SOURCE PASSAGE =
--------------------------------
United States District Court, D. New Jersey
Jun 4, 2007
Civ. No. 07-305 (GEB) (D.N.J. Jun. 4, 2007)

Opinion

Civ. No. 07-305 (GEB).

June 4, 2007


MEMORANDUM OPINION


This matter comes before the Court upon the appellant Harvard Secured Creditors Liquidation Trust's ("the Trust" or "Appellant") appeal of the Bankruptcy Court's October 20, 2006 decision concerning the Trust's motion for a determination of its right to a tax refund. The Court has jurisdiction over this matter pursuant to 28 U.S.C. § 158(a). The Court, having considered the parties' submissions and decided the matter without oral argument pursuant to Federal Rules of Civil Procedure Rule 78, and for the reasons set forth below, will affirm in part and reverse in part the Bankruptcy Court's October 20, 2006 decision.

I. BACKGROUND

On or about January 15, 2002, Harvard Industries, Inc. ("Harvard") and two of its subsidiaries (collectively "the Debtors") filed voluntary petitions for relief pursuant to Chapter 11 of the Bankruptcy Code. On or about June 24, 2003, the Debtors filed a motion pursuant to 11 U.S.C. § 505 requesting a determination of Harvard's right to a tax refund. (Bankruptcy Court Opinion (October 20, 2006) ("Bankr. Op.") at 2.) The Debtors sought a refund based on different types of expenses, including payments for workers compensation insurance policies. ( Id.) Prior to the Bankruptcy Court's decision of that motion, the Debtors' Chapter 11 plan was confirmed, and the Trust became the party in interest. ( Id.)

On March 24, 2005, the Bankruptcy Court granted the refund request with respect to certain of Harvard's expenses, but denied without prejudice the motion with respect to the workers compensation expenses. (Bankruptcy Court Order (March 24, 2005) at 2.) The Trust appealed the Bankruptcy Court's decision, and on September 27, 2005, this Court reversed the decision with respect to those other expenses. (Order (September 27, 2005) at 1.) The Court remanded the case to the Bankruptcy Court to decide the remaining issues concerning Harvard's workers compensation expenses. ( Id.)
--------------------------------
SOURCE EXCERPT =
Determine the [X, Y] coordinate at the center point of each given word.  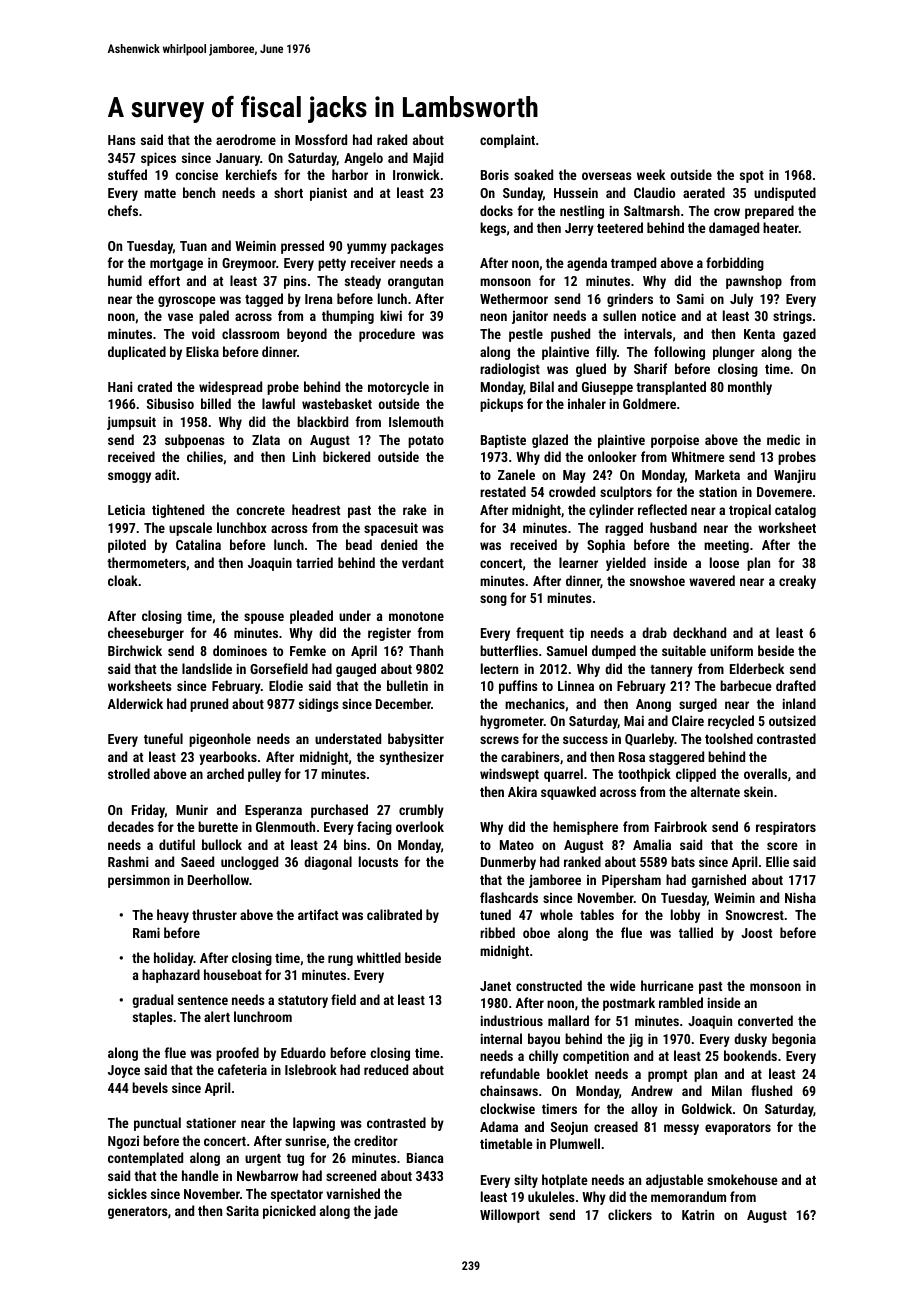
--------------------------------
WORK TO DO = Copy the court opinion word for word, from "MEMORANDUM OPINION" up to and including "20, 2006 decision.". The listing has nothing to do with the court opinion.

EXERCISE RESULT =
MEMORANDUM OPINION


This matter comes before the Court upon the appellant Harvard Secured Creditors Liquidation Trust's ("the Trust" or "Appellant") appeal of the Bankruptcy Court's October 20, 2006 decision concerning the Trust's motion for a determination of its right to a tax refund. The Court has jurisdiction over this matter pursuant to 28 U.S.C. § 158(a). The Court, having considered the parties' submissions and decided the matter without oral argument pursuant to Federal Rules of Civil Procedure Rule 78, and for the reasons set forth below, will affirm in part and reverse in part the Bankruptcy Court's October 20, 2006 decision.